> _GOAL OF THE EXERCISE_: Go to the line containing "Image resolution: width=2013" in the records below and print it and every following line exactly, on through the line containing "Click the Search", then stop.

[Pixel coordinate grounding data]
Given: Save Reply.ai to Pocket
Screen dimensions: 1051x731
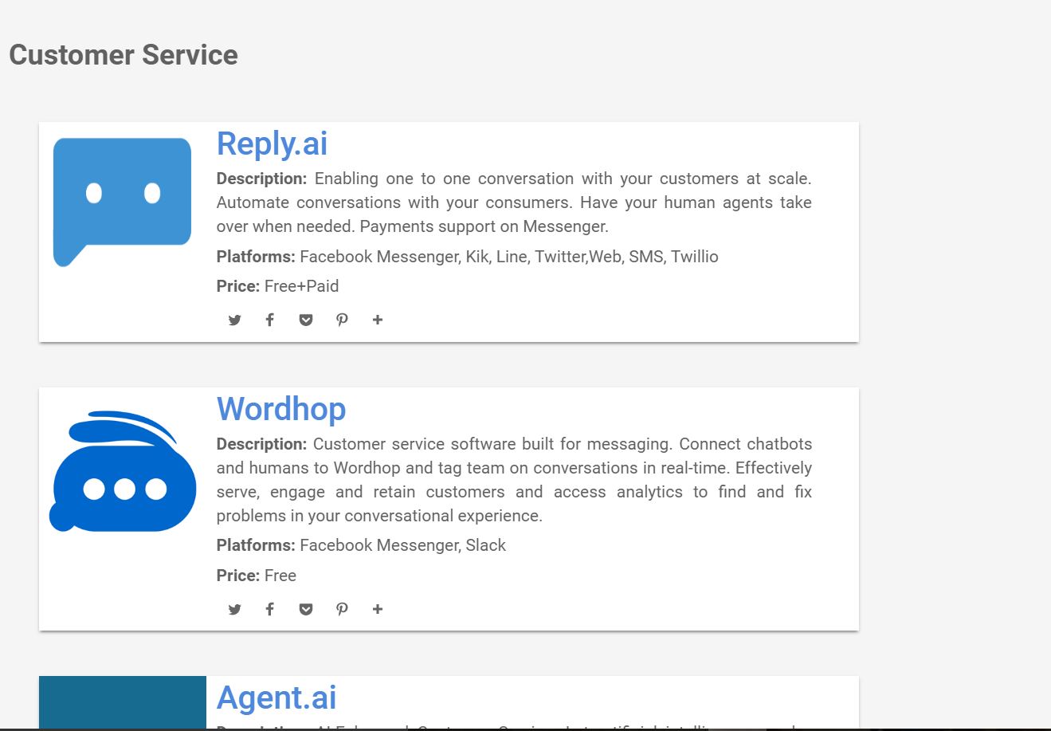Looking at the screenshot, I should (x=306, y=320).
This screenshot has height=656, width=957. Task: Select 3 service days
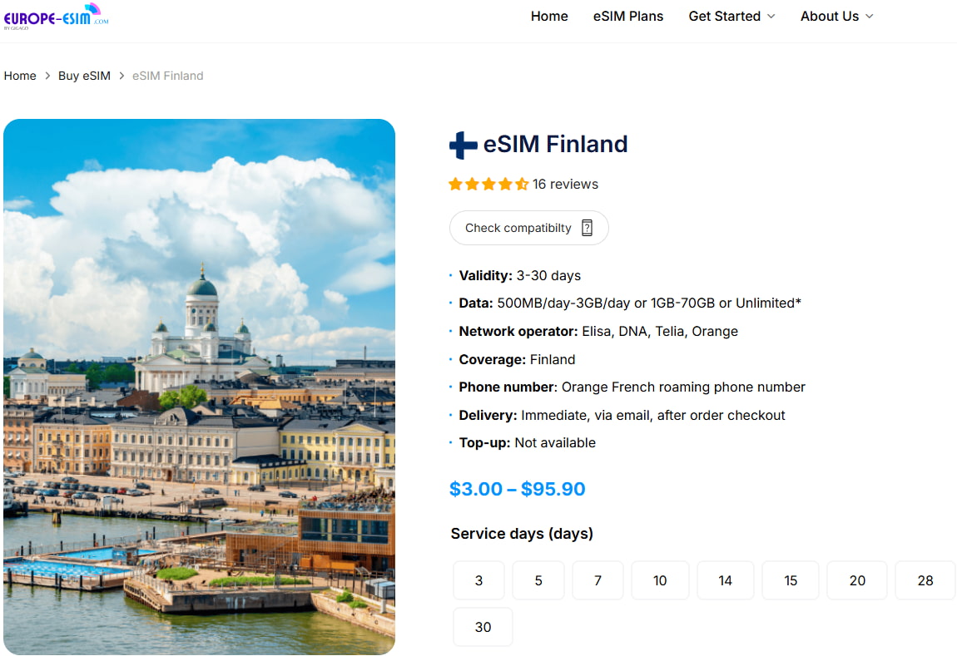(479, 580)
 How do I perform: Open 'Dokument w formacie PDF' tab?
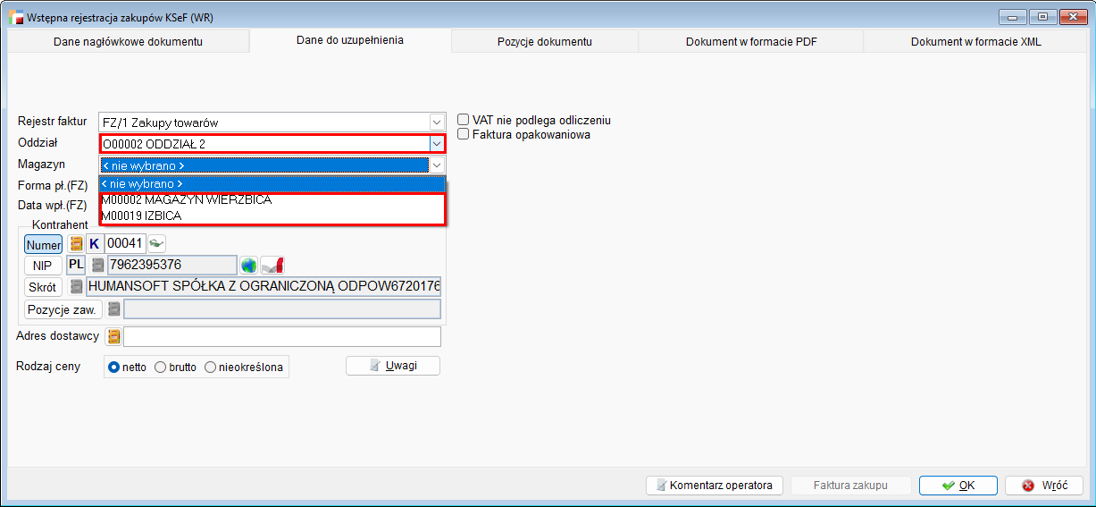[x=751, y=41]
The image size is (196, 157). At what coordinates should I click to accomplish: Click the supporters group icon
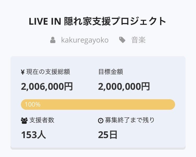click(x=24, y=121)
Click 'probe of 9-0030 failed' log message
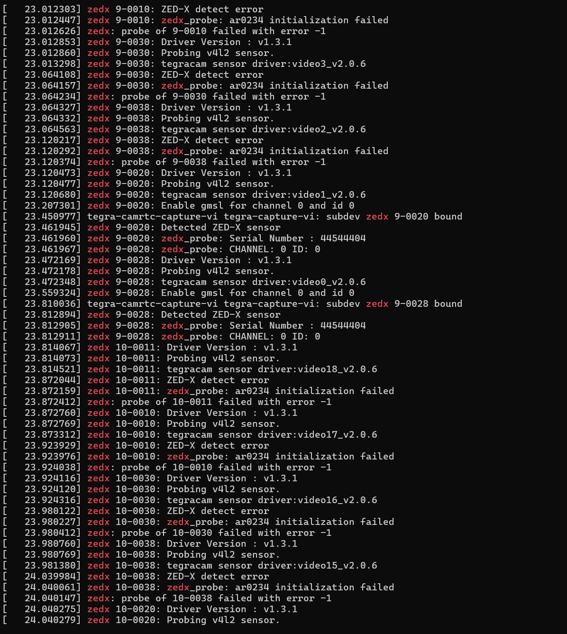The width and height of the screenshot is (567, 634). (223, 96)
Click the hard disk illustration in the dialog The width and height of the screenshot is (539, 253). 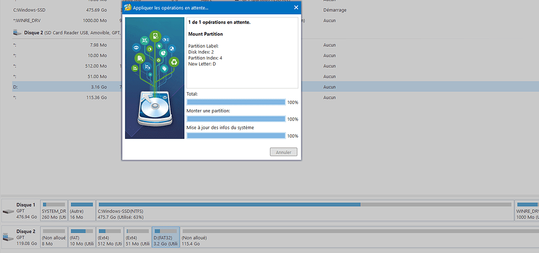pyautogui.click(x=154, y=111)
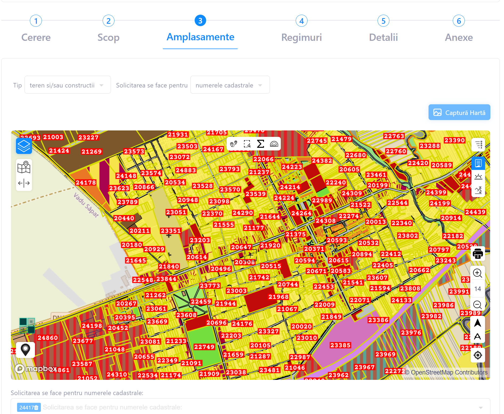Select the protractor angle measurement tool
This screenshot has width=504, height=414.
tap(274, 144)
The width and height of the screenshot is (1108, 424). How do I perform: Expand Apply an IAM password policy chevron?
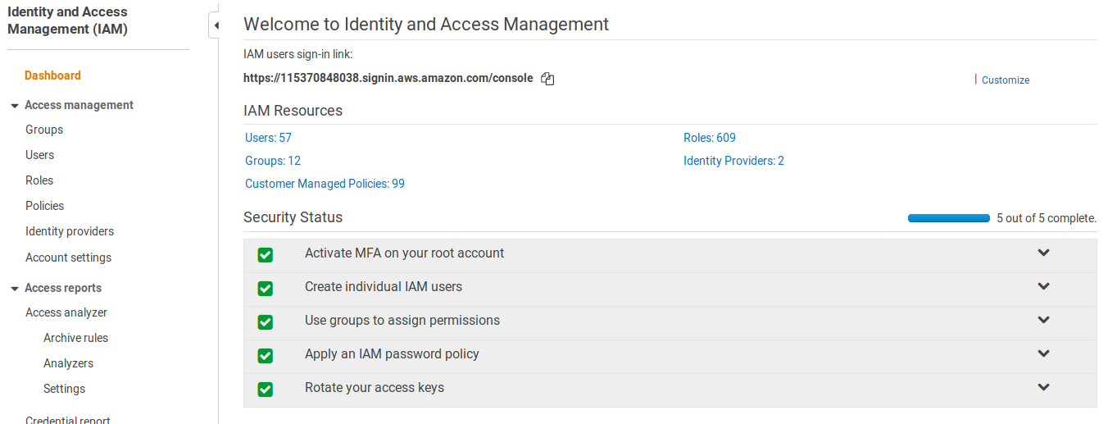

---

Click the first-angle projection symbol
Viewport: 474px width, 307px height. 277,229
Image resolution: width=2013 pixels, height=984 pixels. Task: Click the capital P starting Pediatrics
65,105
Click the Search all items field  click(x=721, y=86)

* * *

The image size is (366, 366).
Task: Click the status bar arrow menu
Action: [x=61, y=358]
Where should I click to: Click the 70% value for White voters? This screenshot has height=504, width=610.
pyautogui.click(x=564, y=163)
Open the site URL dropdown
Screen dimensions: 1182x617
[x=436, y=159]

> _WORKED SOLUTION_:
Image resolution: width=2013 pixels, height=984 pixels. Task: Click the capital P starting Pediatrics
65,105
Click the Search all items field  click(x=721, y=86)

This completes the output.